In this CD you'll find a massive 38 tracks recorded by this important artist during the classic era when rock 'n' roll met the Nashville Sound! Here are all 12 tracks from Warner Mack's six Decca singles issued during 1957 and 1958; 16 tracks not originally issued by Decca; and four tracks from singles issued on Scarlet and Top Rank in 1959 and 1960! Also here are Warner Mack's two very first rockabilly recordings made at Delta Records of Jackson, Mississippi in 1957! Bonus tracks include three radio advertising spots Warner made for the Mary Carter paint company - and finally, a live radio recording from 1958 of
Honky Tonk Song! His Decca disc, Roc-A-Chicka, was a no.74 pop hit in January 1958. The accompanying booklet by Martin Hawkins tells the little-known story of Warner Mack and contains rare photographs!

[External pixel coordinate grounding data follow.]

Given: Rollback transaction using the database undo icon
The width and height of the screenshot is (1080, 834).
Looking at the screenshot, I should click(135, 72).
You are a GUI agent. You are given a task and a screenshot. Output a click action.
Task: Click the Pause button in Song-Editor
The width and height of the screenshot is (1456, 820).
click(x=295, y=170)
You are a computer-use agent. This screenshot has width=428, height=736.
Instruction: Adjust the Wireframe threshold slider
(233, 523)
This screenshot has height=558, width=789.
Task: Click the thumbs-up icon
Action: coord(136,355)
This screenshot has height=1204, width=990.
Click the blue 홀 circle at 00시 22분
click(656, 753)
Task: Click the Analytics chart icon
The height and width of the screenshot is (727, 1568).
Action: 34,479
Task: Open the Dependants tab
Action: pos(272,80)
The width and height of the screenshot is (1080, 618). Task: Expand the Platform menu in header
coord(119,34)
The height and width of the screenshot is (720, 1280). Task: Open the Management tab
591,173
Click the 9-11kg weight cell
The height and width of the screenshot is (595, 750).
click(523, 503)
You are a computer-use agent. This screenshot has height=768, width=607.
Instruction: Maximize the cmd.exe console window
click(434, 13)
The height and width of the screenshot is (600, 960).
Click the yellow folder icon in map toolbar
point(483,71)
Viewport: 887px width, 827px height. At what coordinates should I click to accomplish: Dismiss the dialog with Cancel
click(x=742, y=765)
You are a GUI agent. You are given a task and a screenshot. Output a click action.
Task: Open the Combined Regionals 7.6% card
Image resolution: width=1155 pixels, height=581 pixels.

Warner Mack wrote and recorded two classic songs of the rock & roll era - Is It Wrong (For Loving You), and Roc-A-Chicka. But he was responsible for many more country and pop hits, both as a singer and a songwriter. His prolific Decca output of the 1950s has not been recognized for the significant and influential body of work it is - until now!
Warner Mack was one of the best singers and songwriters of the '50s and '60s; a man who started out with rockabilly but soon demonstrated a real command of many other rock 'n' roll and rockaballad styles. His was a commanding yet at times plaintive, appealing voice and his songs displayed his rare ability to capture the essence of life and its successes or trials in a song. He had a number of country pop hits in the '60s including Sittin' In An All Night Cafe and The Bridge Washed Out in 1965 and many more country hits right through to the later 1970s. As a writer he was prolific and was still writing hits for Ricky Van Shelton in the '90s. He owned recording and publishing businesses, Pageboy and Bridgewood, and put his name on Warner Mack's Country Store out of Madison, Tennessee. Through ill-health Warner Mack withdrew from the music scene some years ago and his part in creating Nashville's sound is little-remembered today. Now it is told the Bear Family way in words, pictures, and especially in his music.